Mktg 8813/14: Consumer Judgment & Decision Making I & II

(I) Different theoretical approaches taken in judgment and decision-making research. Heuristics/biases, affect in decision making, judgments/decisions over time. (II) Draws from work on prospect theory and its derivatives. Anomalous choice; emphasizes applications in marketing theory, from inter-temporal choice to regret and counterfactual thinking in consumers/managers.

Mktg 8831: Seminar in Inter-Organizational Relations

This course looks at inter-organizational networks comprised of interdependent institutions involved in the task of moving goods and services from the point of production to the point of consumption. It examines historically important streams of research in the functional and institutional tradition that focuses on the behavioral school to understand key concepts. A review of the transaction cost, relational contracting, and analytical literature is also covered.

Mktg 8842/8843: Quantitative Modeling I & II

Advanced readings covering quantitative research in marketing; topics from theoretical/empirical research in marketing , econometrics and industrial organization.

Mktg 8890: Marketing Topics Seminar

This seminar introduces students to various approaches to studying marketing, how they are used, and the limitations of each approach.

Rather than require a first-year examination, the Marketing Department now does a more comprehensive progress review/evaluation of its doctoral students at the end of the first year.
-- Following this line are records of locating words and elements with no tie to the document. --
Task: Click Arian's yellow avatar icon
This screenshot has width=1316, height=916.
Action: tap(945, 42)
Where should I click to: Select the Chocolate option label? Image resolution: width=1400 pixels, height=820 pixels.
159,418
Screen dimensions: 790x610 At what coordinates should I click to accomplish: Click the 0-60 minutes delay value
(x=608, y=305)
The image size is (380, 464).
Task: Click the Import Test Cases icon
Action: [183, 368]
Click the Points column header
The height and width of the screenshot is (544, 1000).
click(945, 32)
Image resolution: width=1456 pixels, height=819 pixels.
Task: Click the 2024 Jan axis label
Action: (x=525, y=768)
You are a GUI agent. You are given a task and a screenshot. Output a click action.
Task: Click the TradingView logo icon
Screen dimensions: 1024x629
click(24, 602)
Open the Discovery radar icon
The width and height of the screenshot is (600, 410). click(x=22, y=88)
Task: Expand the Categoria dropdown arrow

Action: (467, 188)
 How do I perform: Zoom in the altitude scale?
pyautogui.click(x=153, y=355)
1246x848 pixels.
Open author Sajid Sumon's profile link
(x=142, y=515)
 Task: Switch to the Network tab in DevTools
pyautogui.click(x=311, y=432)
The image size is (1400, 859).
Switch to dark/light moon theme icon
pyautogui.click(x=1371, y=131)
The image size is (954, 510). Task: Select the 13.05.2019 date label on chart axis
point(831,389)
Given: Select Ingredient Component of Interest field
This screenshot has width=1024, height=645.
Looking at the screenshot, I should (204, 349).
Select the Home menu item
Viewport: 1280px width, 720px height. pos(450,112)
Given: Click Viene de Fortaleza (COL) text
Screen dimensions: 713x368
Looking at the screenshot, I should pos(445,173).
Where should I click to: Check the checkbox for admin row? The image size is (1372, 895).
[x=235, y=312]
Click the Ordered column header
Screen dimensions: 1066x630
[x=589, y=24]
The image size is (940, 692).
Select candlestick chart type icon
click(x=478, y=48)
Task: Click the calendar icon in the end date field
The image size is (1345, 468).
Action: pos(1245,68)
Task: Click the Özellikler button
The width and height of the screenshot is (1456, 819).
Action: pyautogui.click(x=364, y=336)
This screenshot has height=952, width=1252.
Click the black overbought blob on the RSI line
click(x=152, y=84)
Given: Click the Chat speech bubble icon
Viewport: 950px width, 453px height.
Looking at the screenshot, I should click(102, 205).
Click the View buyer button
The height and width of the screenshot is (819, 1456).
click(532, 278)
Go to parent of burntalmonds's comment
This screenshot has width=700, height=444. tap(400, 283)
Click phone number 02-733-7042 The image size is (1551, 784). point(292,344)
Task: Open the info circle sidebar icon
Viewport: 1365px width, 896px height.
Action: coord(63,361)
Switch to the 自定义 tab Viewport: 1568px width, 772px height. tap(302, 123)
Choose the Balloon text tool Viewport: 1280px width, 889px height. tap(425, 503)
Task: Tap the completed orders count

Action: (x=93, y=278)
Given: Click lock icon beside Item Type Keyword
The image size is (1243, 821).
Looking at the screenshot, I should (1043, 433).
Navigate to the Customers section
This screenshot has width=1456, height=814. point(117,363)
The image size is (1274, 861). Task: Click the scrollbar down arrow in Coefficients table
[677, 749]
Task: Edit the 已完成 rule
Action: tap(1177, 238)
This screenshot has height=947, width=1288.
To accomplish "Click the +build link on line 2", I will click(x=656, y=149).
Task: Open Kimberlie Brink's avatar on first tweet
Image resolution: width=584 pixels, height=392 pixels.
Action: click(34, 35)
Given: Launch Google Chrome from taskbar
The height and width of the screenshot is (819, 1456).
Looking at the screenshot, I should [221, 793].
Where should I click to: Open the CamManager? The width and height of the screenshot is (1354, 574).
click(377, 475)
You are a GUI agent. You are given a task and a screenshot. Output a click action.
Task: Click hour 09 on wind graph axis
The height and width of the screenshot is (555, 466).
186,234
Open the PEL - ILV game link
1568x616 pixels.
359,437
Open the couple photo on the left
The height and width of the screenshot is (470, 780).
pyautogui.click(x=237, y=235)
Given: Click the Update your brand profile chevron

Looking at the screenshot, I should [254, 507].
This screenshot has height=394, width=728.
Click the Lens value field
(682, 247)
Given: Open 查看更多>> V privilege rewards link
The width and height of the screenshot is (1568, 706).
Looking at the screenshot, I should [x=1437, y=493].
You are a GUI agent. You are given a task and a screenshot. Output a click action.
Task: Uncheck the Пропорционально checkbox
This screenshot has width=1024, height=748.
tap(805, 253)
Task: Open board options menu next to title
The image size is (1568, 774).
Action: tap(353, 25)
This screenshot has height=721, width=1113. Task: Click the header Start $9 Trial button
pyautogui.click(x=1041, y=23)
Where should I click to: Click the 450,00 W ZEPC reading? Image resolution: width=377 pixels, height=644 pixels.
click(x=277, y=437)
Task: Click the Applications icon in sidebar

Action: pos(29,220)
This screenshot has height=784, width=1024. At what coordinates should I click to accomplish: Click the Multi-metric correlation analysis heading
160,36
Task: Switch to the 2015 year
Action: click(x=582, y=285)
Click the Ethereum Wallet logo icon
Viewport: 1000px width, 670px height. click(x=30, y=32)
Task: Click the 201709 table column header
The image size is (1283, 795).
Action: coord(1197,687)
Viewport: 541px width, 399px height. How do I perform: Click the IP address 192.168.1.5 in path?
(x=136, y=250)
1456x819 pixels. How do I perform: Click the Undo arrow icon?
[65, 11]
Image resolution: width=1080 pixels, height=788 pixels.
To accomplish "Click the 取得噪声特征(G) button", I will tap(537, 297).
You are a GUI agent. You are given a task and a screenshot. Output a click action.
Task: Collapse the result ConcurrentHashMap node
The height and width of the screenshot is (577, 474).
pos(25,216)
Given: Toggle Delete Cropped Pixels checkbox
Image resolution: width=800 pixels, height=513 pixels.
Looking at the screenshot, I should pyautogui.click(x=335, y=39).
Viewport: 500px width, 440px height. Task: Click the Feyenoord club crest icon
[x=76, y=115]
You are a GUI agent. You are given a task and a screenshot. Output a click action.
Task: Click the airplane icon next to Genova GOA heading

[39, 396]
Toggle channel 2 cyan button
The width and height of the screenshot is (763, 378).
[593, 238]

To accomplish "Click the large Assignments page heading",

Every year, if you are a student rising into the second, third, fourth or fifth year of the program, you will work with a faculty mentor during the summer on a research project.

At the end of the Summer, you will present your research to faculty and PhD students at a research camp organized by senior PhD students.

After completing your second year in the program, you will take a written area of concentration exam, which assesses your breadth of knowledge in the area in which you intend to specialize.

The oral exam usually occurs within one semester of passing the written exam. It is usually based on a presentation of the second year research paper.

This should occur no later than 2 semesters before you plan to graduate or go to placement.